Measure_for_Measure_poster

8pm
Cheek by Jowl and Pushkin Theatre, Moscow:
Measure for Measure 

The Lyceum

This production has been touring since 2013, it received amazing reviews at Barbican in 2015. Performed in Russian (with surtitles) it draws parallels with corrupt politicians in Russia and does it at quite a lick – 100 minutes with no interval. The staging is stunning and the direction is impeccable; it’s not the easiest play to follow, even in English, but Declan Donnellan’s production reveals the contortions of the plot through movement, a bit of circus slapstick and a tight ensemble of actors. Wherever I could I tried not to read the surtitles and just let the acting tell the tale; in that respect it worked brilliantly.

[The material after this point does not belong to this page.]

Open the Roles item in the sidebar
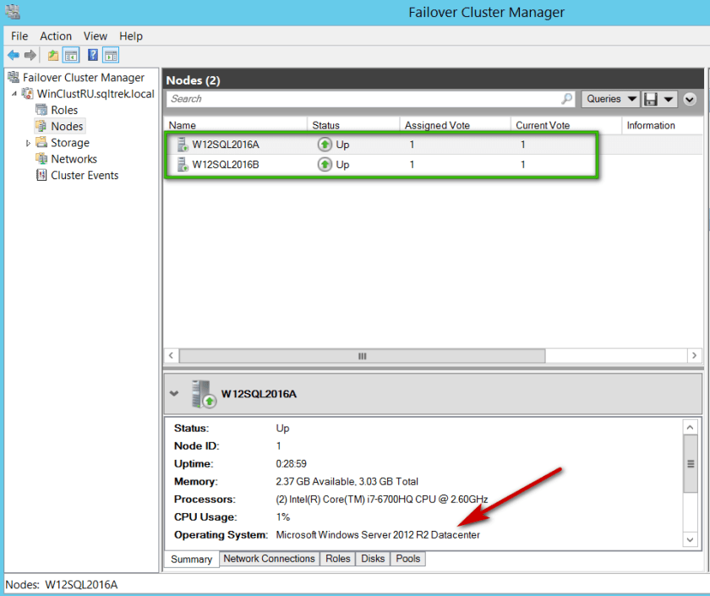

But it somehow didn’t seem special enough to me, I felt like the poster image and brochure blurb had sold it as a powerful, physical, dance theatre event. It was very good but it wasn’t the spectacle I’d anticipated; maybe I had read far too much into that image. The huge ex-pat Russian contingent in the audience certainly seemed to love it.


wifi_wars_logo

11:20pm
Wi-fi wars
Pleasance Dome, King Dome

From high culture to video games. I met back up with my family and friends (they’d been to the Holmes & Watson Farewell Tour) for an hour of fun on our phones. This was my first trip to the Pleasance Dome (I assume it is more usually the student union building for University of Edinburgh) which became my resting spot of choice during the festival – centrally located with free wi-fi, plenty of seating, clean toilets and a large bar (although prices were London-like not student union levels).

The idea of Wi-fi wars is that the audience logs-in to an intranet to play arcade games on their mobile devices. It’s actually a technically amazing feat (delivered by ‘King’ Rob Sedgebeer) which apparently falls down quite often, so our host Steve McNeil has a box of props to amuse audiences during down-times. It all worked perfectly for us.

wifi_wars_certificate

The audience was split into two teams (with amusing names chosen from the crowd, we were Kitten Mittens). Then we battled, as teams and for individual glory, on ever more complex games. We began with Pong and progressed, through many classic arcade-games of my youth, to a 3D VR fly-through, beamed to each of our phones. Amazing.

They even sent us each a certificate and a breakdown of our scores. I was 46th out of 149 (I let myself down with a very poor score in the typing out memorised numbers game).

They tour the show and they’ve even turned it into a new TV show, on Dave, hosted by Dara O’Brien – Go 8-bit.

We headed back to our guest-house, excited for the days ahead.